Re: Animal Consciousness (was Mindless Thought Experiments)

From: M T (
Date: Fri Mar 07 2008 - 14:30:38 MST

>From: Matt Mahoney <>
>It depends on how you want to define consciousness and self awareness. Does
>an animal experience pain if you observe that it learns to avoid actions that
>cause pain? If so, then is autobliss.cpp conscious?
>Some people assert that consciousness requires awareness, specifically,
>episodic memory. For example, a person whose hippocampus was removed would
>forget events immediately after they happened, but could still learn skills.
>If such a person underwent surgery without anesthesia, he would not recall the
>pain. But because he still has procedural memory, he would experience anxiety
>in the place where the torture occurred, without knowing why. If I extended
>autobliss to add episodic memory (it could recall the training sequence, and
>recall instances of recalling it), would it be conscious?

What I hold as main characteristic of consciousness is subjective experience. Self-awareness is not necessary in the sense that a chimp might never think of such matters, yet its subjective experience would be remarkably similar to a human's. Memory also is not entirely necessary since it is a given that memories degrade massively from the moment they are created (flawed as they are, even from that point). Autobliss would not be conscious in either case because of the low amount of complexity involved and the absence of mechanisms to foster subjective experience. Autobliss would fall in the same category as single celled organisms, in regards to my original question: no consciousness that we should take care not to hurt, unless of course we are seriously missing something about the state of reality.

>> It's a practical question for me as it relates directly to being
>> vegetarian but obviously has theoretical implications. Though I will
>> still choose not to eat meat as an exercise in compassion I would like to
>> some more educated views on the matter. My (uneducated) view on the matter
>> that it would be surprising if most insects were conscious because of their
>> simple brains and their great reliance on chemical signals on the blood flow
>> for simple communication of information within the body. The same might hold
>> for some of the smaller mammals. And I would say “no” for the mussels,
>> but wouldn't I love to be surprised...... :)
>You are confusing consciousness with ethics. It is in the best interest of
>tribes to practice altruism to other tribe members. Those tribes were more
>successful than the anarchists, so we inherited their genes and culture. This
>doesn't mean such behavior is right, just that we believe it is right. We say
>we do not inflict pain on others because they are conscious like us and we
>would not want them to inflict pain on us. But that is just an excuse to
>justify our beliefs, just like we make excuses to justify killing criminals or
>enemies at war.

I am talking about consciousness in relation to ethics.
I understand how ethics came about, that is not the issue here. Are you content with your "tribal" ethics? Is it part of the natural order of things so we should keep them? I think not. The ethics you are describing are dry and brittle. I understand the repercussions of causing subjective pain to another entity/process/thing/being that has similar consciousness to me, and so I do not do it. It doesn't matter what the other being intends to do [I am not claiming enlightenment, I am still very much human and egotistical. The point is for what ethics one is striving for and holds as better.].
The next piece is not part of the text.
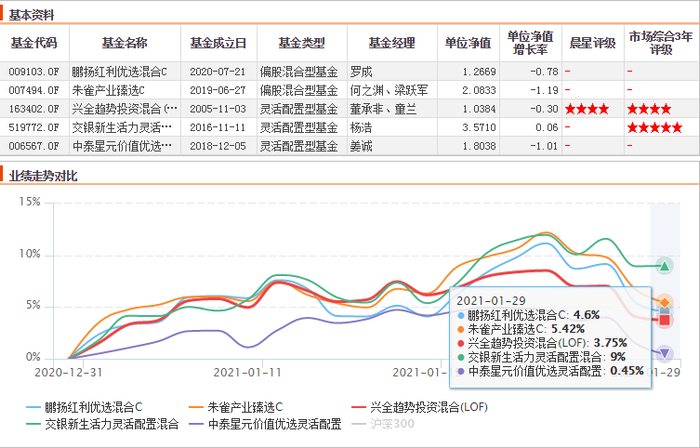Click the four-star Morningstar rating for 163402.OF
The height and width of the screenshot is (448, 700).
pyautogui.click(x=587, y=109)
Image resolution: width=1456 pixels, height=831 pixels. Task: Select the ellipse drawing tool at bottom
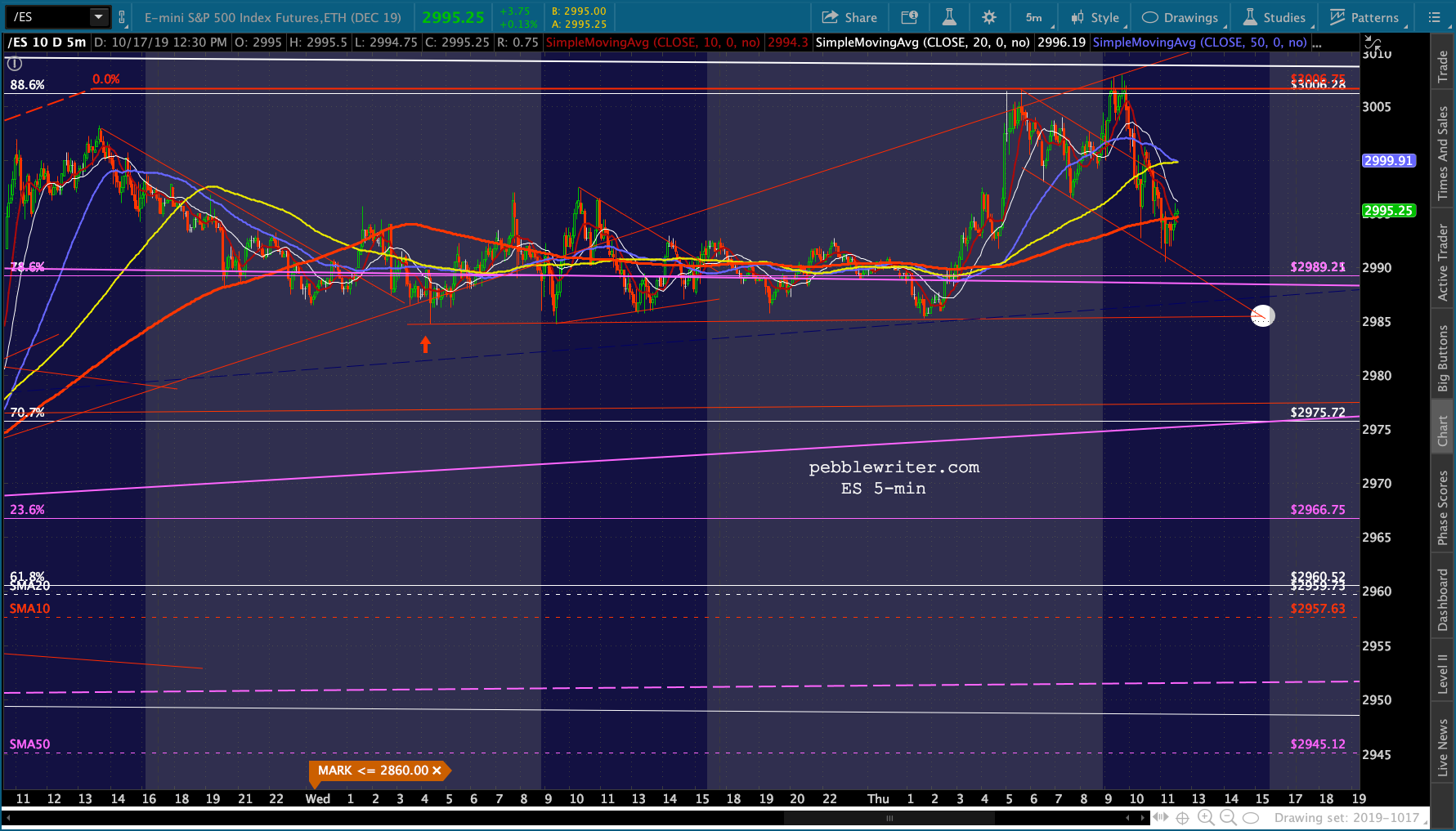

And I understand your point form another post that qualia do not exist and that this universe is devoid of the essential "me" and "you".
But here's where I see the difference: in the future, I want to play a game in a virtual world where I go about killing other humans with a big gun. All in good fun in the same sense that I am doing it now in video games. The AGI in charge of creating the virtual world creates many virtual characters for me to kill. What the AGI is doing, however, is "roleplaying" these characters: they act like being hurt but there's no one there actually feeling the pain. In the same sense characters that I roleplay in a pen and paper RPG are not there really to feel any pain, and also your autobliss is not there and monocellular organisms are not there. Again, unless we are *really* missing something about this reality...

Unless you refute or don't like how I define consciousness, I'd like to hear yours and anyone's view on where the cut-off point for consciousness is.